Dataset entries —

==========

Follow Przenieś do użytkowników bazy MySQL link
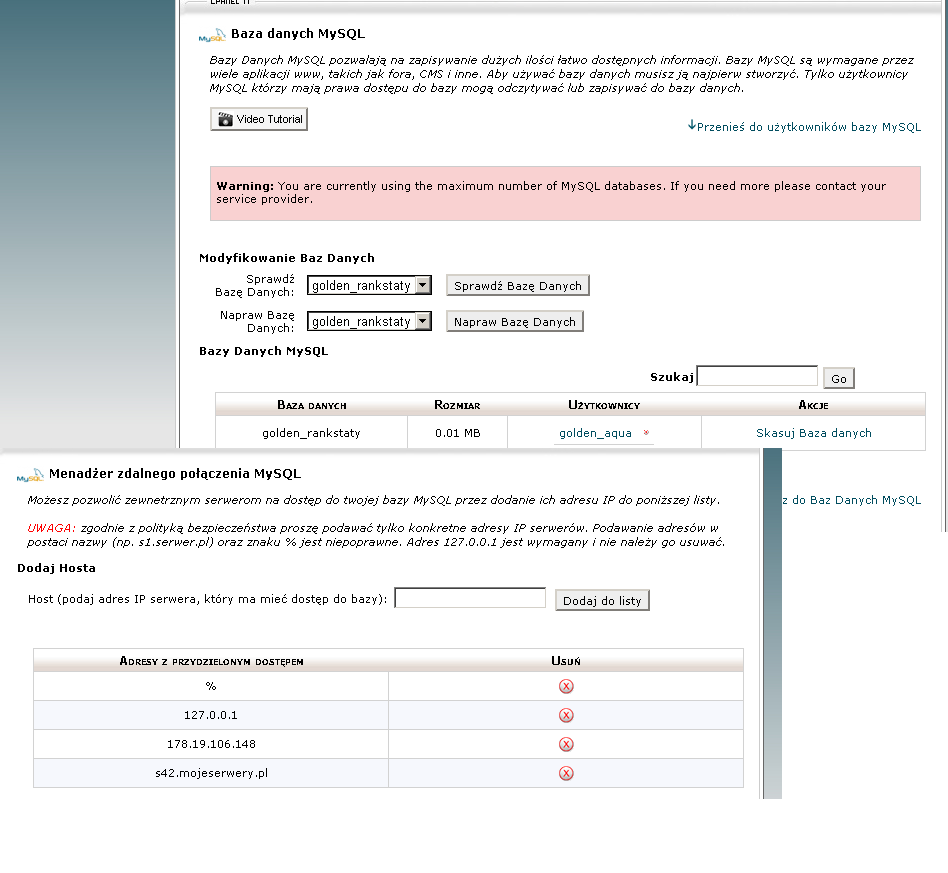 (x=804, y=127)
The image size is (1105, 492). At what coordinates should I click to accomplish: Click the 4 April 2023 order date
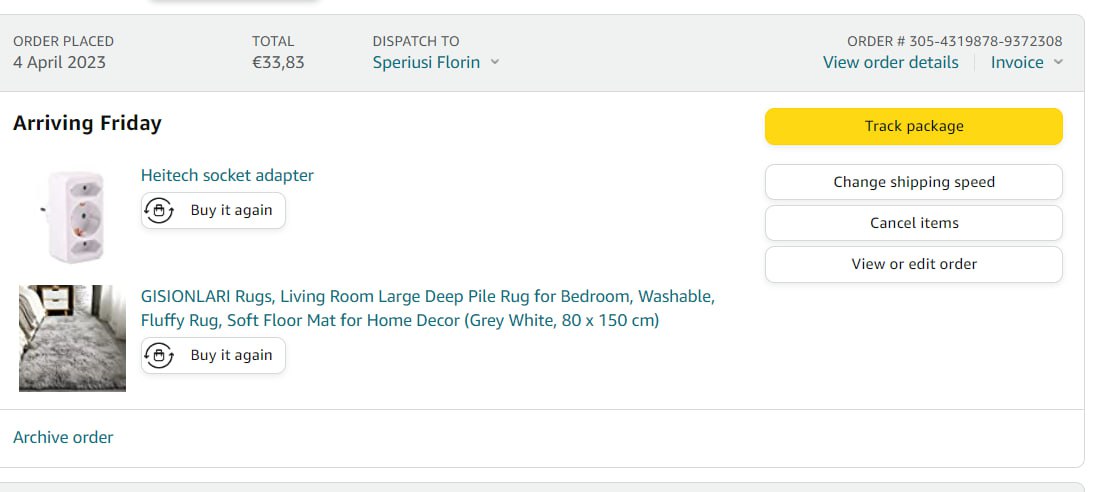(x=59, y=62)
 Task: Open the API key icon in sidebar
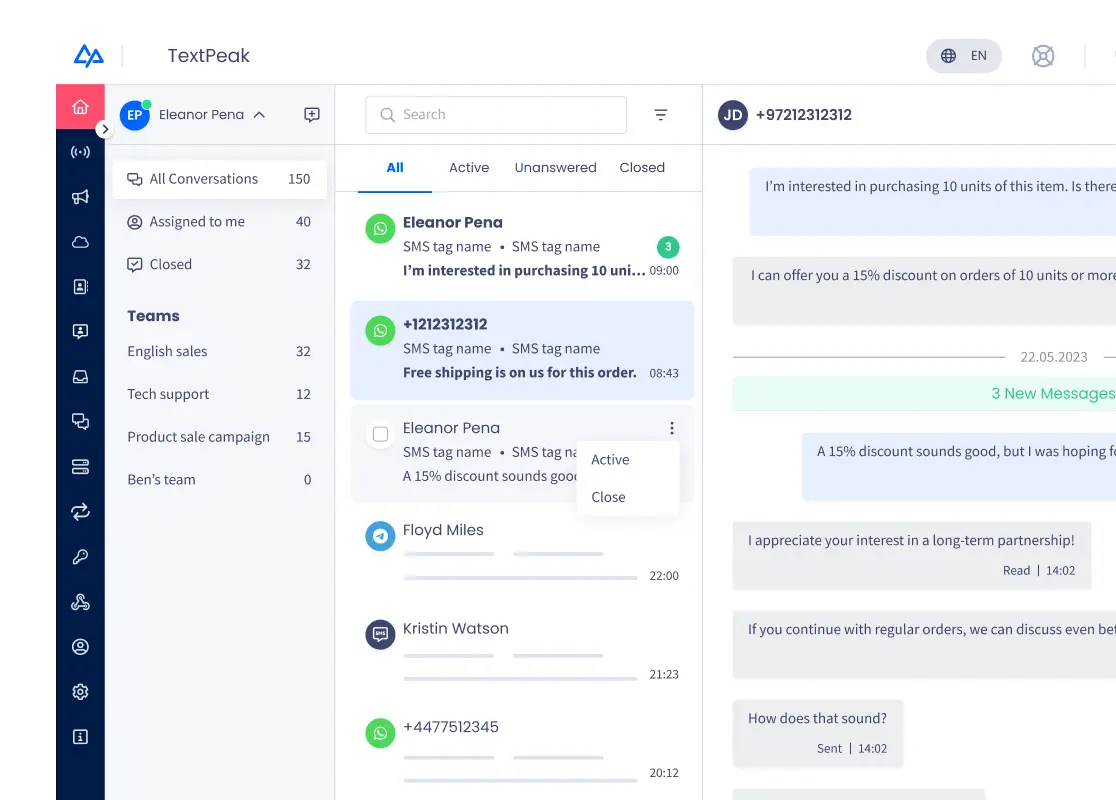tap(80, 556)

==========

The entries above are to be printed again word for word, with every picture removed.

COMPLETED EXERCISE —
Follow Przenieś do użytkowników bazy MySQL link
 (x=804, y=127)
The image size is (1105, 492). At what coordinates should I click to accomplish: Click the 4 April 2023 order date
(x=59, y=62)
 Task: Open the API key icon in sidebar
tap(80, 556)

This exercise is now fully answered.